プラ新法第33条に基づく「再商品化計画」とは、大臣認定を受ければ、各自治体が容リプラ・製品プラを一括収集した後、指定法人である日本容器包装リサイクル協会に基準に合致したものを引き渡さなくとも、独自にリサイクルができるというもの。特に連携する事業者が中間処理施設(指定保管施設)とマテリアル化施設(再商品化施設)の機能を併設している場合、合理化のメリットが大きい。計画の期間は最大3年間。第1号として宮城県仙台市とJ&T環境㈱が9月30日、計画認定を受けていた。仙台市では、2023年4月から容リプラと製品プラの一括回収を全域実施する予定で、初年度は容リプラを1万3104 トン、製品プラを1456 トンの計1万4560トンの回収量を見込む。

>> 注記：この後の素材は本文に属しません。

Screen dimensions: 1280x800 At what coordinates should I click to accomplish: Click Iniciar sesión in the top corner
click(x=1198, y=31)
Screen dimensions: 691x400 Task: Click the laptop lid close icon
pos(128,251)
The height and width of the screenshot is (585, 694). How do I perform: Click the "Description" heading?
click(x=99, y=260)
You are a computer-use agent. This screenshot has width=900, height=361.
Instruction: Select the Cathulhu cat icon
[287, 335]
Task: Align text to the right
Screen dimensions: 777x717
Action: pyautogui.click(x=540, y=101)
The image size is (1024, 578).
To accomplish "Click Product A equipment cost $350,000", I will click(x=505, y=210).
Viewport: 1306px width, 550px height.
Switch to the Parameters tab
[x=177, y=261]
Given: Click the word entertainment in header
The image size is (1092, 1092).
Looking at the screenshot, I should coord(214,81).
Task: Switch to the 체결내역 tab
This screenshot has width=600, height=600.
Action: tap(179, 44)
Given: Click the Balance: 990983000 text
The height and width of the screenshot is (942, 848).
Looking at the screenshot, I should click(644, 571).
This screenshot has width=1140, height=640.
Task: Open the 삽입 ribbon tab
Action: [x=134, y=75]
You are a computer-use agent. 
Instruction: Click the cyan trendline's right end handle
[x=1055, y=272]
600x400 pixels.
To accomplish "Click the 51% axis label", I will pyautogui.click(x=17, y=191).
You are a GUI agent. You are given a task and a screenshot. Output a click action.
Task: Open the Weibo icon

愛知県のほぼ中央南側に位置する安城市は、人口18万9千人を抱える自治体である。容リプラの収集は2003年4月から全域で実施してきた。2022年度の容リプラの引き渡し予定量は1263トンだった。同市内で中間処理を請け負ってきたのが、安城プラスチックリサイクルセンター。民間資本によって整備された施設だ。
ただ、製品プラと一括収集を実施した場合、収集量が2割前後増える見込みとなり処理能力が不足していた。他の民間施設候補を募っても確保できず、再商品化計画によって中間処理の過程を合理化。高度な光学選別処理設備を備えた富山環境整備に、一括回収した容リプラ・製品プラを引渡し、破袋・選別の中間処理からペレット化の再商品化までの一貫した流れを委託する。
安城市から富山市富山環境整備の高度選別センターまでは、実に約270キロもの距離がある。一見、合理化の趣旨から外れるようにもみえるが、同市の近隣には再商品化施設が乏しいことや、物流コストを加味しても処理コストが抑えられることから、同社との計画申請に踏み切ったという。自治体と再商品化施設の距離は、計画認定において最重要ではないということだ。
計画では中間処理が2ヵ所で行われる。一つは従来からの安城プラスチックリサイクルセンターで、破袋・選別の工程を省いて袋のまま圧縮梱包し、富山環境整備がベール品を引き取る。また新たに加わるもう1ヵ所は、近隣市にある古紙の圧縮梱包を行う古紙業者が容リプラ・製品プラについても圧縮梱包を施す予定だ。この施設は、一般廃棄物の中間施設許可を取得しているという。
一括回収は2024年1月からの実施予定で、2023年4月~12月までは、従来どおり容リプラのみを分別収集して、容リ協会に引き渡す。つまり来年度の途中から、容リルートから再商品化計画のルートに移行する。そのため、再商品化計画の初年度の回収量は356トンだが、次年度から1423トンを見込む。そのうち容リプラが1174トン、製品プラが250トンとしている。
富山環境整備の高度選別センターは、処理能力が年間15万トンもの大型設備を備える。容リプラ及び産廃を光学選別してPP、PE、PSに分けて、マテリアル向けのペレットに再生してきた。同社は容リプラの再商品化事業者としても実績があり、2022年度は材料リサイクルの手法で4番目に多い計2万9080トンを落札していた。